* **CHALLENGE A**: In the electrical circuits revision notes, which physical quantity is conserved under Kirchhoff's first law?
* **CHALLENGE B**: Carry on the electrical circuits revision notes, starting right after their final sentence.

* **EXTRACT PROVIDED**:
Module 4: C10 - Electrical Circuits

Question 1

What is Kirchhoff’s Second Law

Answer 1

In any circuit, the sum of the electromotive forces is equal to the sum of the potential differences around a closed loop.

(Where energy is conserved)

Σε = ΣV in a closed loop.

Question 2

State Kirchhoff’s First Law and the quantity conserved

Answer 2

Kirchhoff’s first law states that the sum of the current entering a junction is equal to the sum of a current exiting that junction. The physical quantity conserved is the charge. (Conservation of Charge)

Question 3

State Kirchhoff’s Second Law and the quantity conserved

Answer 3

Kirchhoff’s second law states that the sum of the electromotive forces are equal to the sum of the potential differences around a closed loop. The physical quantity conserved is energy (Conservation of Energy)

Question 4

When resistors are connected in series, how do you calculate the total resistance.

Answer 4

RT = R1 + R2 + R3

Question 5

When resistors are connected in parallel, how do you calculate the total resistance.

Answer 5

1/RT = 1/R1 + 1/R2 + 1/R3

Question 6

Example Question:

Resistors of 6Ω, 4Ω and 3Ω are connected in parallel. Calculate the total resistance of this combination.

Answer 6

Step 1:
Identify the correct equation to calculate the resistance for resistors connected in parallel.
1/RT = 1/R1 + 1/R2 + 1/R3

Step 2: Substitute in known values and calculates a value for 1/R.
1/R = 1/6.0 + 1/4.0 + 1/3.0 = 0.75

Step 3: Invert 1/R to calculate a value for R.
1/R = 0.75 therefore R = 1/0.75

R = 1.3 Ω

Question 7

Two resistors of resistance 6.9 kΩ are placed in series across a 240V power supply. What is the current flowing through each resistor?

* **SUPPLIED RECORDS**:

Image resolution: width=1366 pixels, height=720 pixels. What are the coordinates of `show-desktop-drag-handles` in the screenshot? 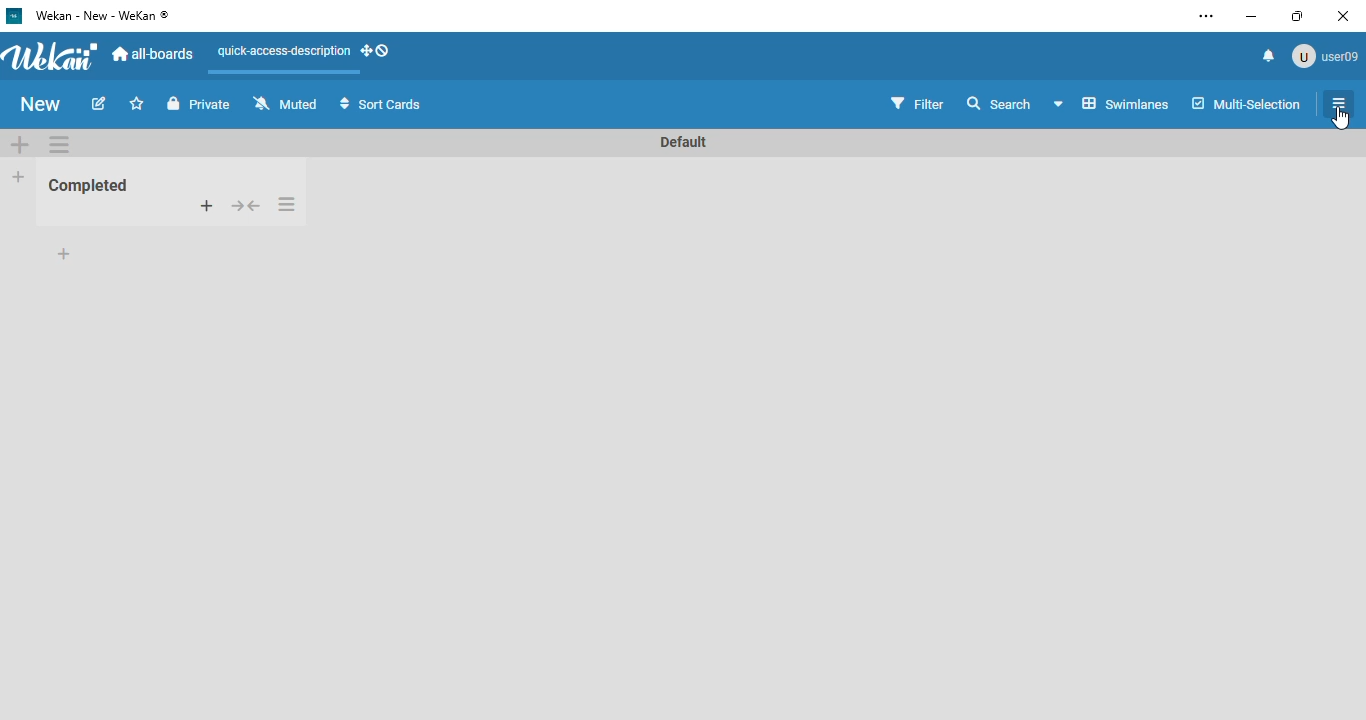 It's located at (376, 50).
==
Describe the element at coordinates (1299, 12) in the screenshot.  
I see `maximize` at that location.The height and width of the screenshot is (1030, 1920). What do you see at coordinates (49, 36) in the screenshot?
...
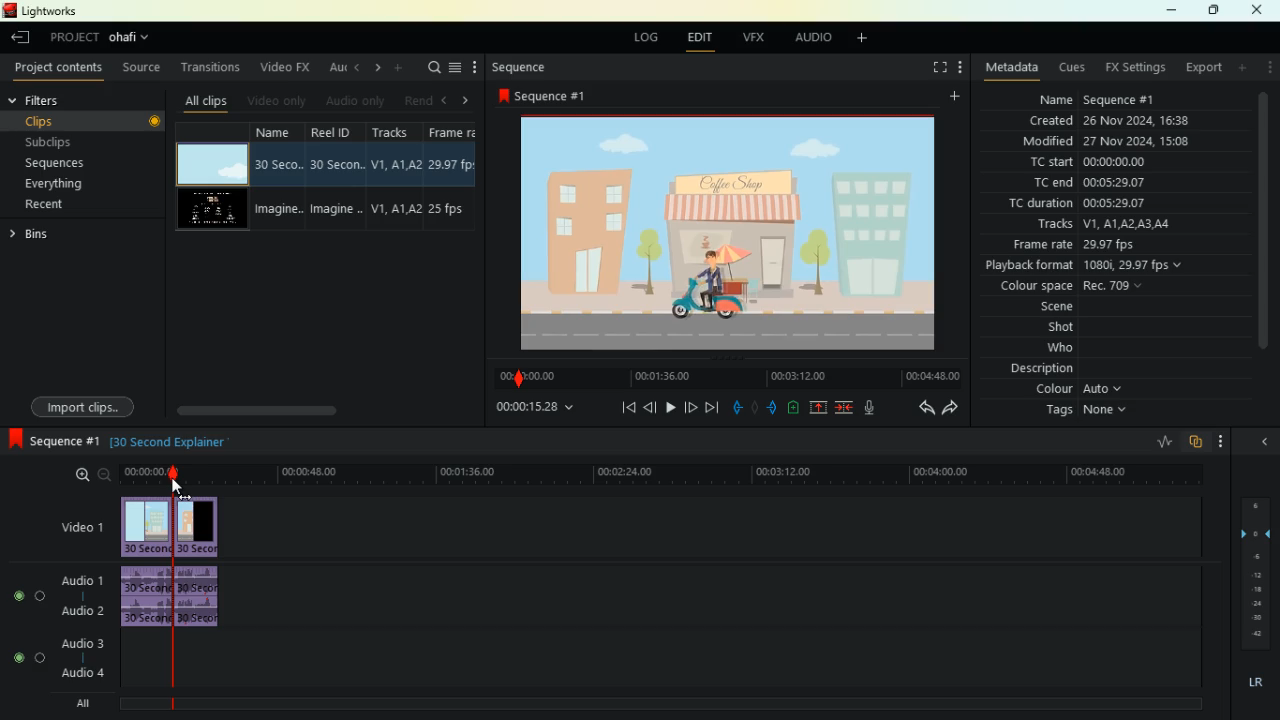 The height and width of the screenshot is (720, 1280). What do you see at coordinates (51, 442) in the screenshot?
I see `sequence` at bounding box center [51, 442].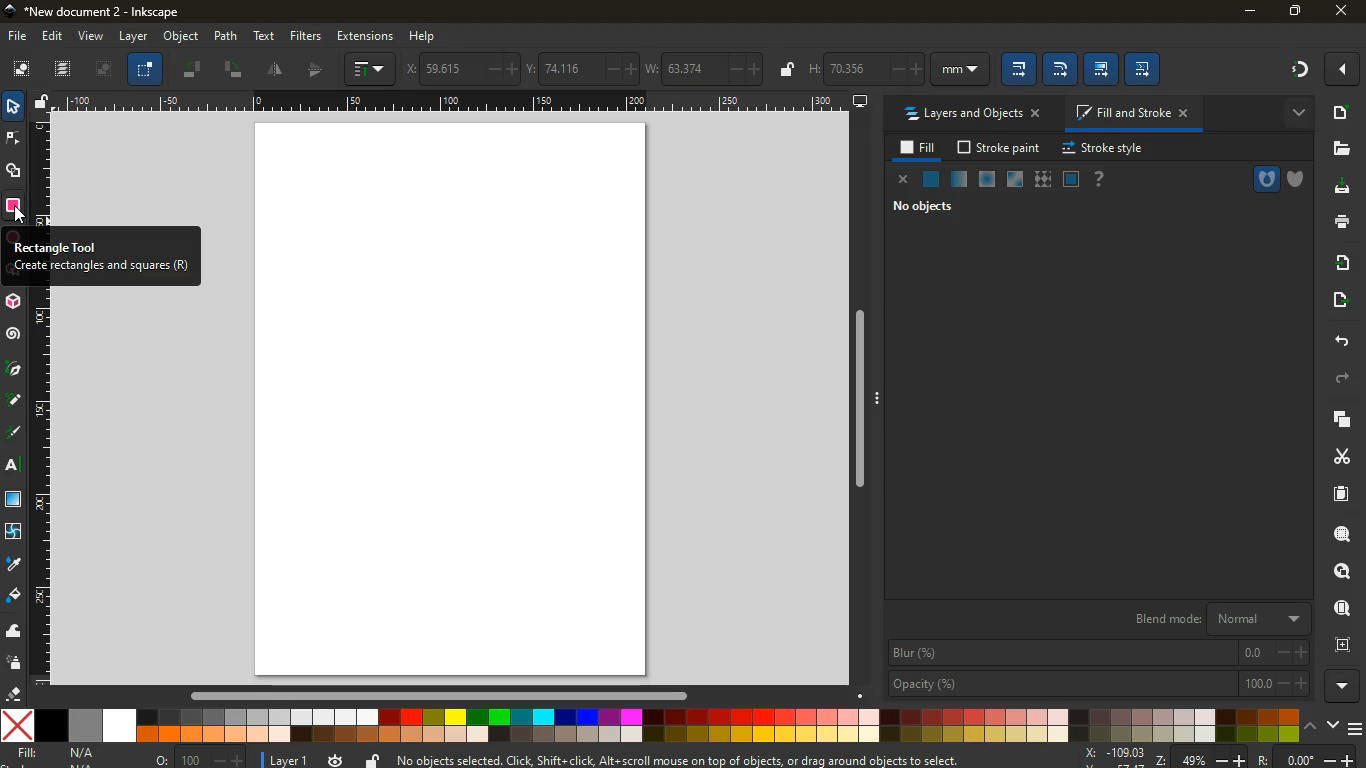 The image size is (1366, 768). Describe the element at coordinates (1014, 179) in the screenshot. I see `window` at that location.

* **EXERCISE ANSWER A**: Charge.

* **EXERCISE ANSWER B**:
Answer 7

R = 6900Ω
V = 240V

RT = R1 + R2
6900+6900 = 13800Ω

V=IR
I=V/R

240/13800 = 2/115A

= 0.017A

Question 8

Why would lots of AA Duracell batteries not be able to replace a car battery?

Answer 8

Car batteries have a very low internal resistance so that they can provide the large current needed (often hundreds of amperes) to turn the starter motor in the car. Even if you connected enough AA batteries together to give an e.m.f of 12.6V , the same as a car battery, they would not provide the necessary current because of their internal resistance.

Question 9

What is Internal Resistance

Answer 9

The amount of energy available to the rest of the circuit (terminal p.d.) is the e.m.f supplied to the cell, minus the energy lost (Lost volts) in the cell as heat.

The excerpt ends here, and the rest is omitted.